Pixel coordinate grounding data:
━━━━━━━━━━━━━━━━━━━━

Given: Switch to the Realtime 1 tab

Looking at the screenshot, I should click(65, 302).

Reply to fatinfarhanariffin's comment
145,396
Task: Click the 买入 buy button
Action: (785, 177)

━━━━━━━━━━━━━━━━━━━━

▶ **ASSIGNED TASK**: Reproduce the entries above in full, verbatim.

▶ **EXPECTED ANSWER**:
Given: Switch to the Realtime 1 tab

Looking at the screenshot, I should click(65, 302).

Reply to fatinfarhanariffin's comment
145,396
Task: Click the 买入 buy button
Action: (785, 177)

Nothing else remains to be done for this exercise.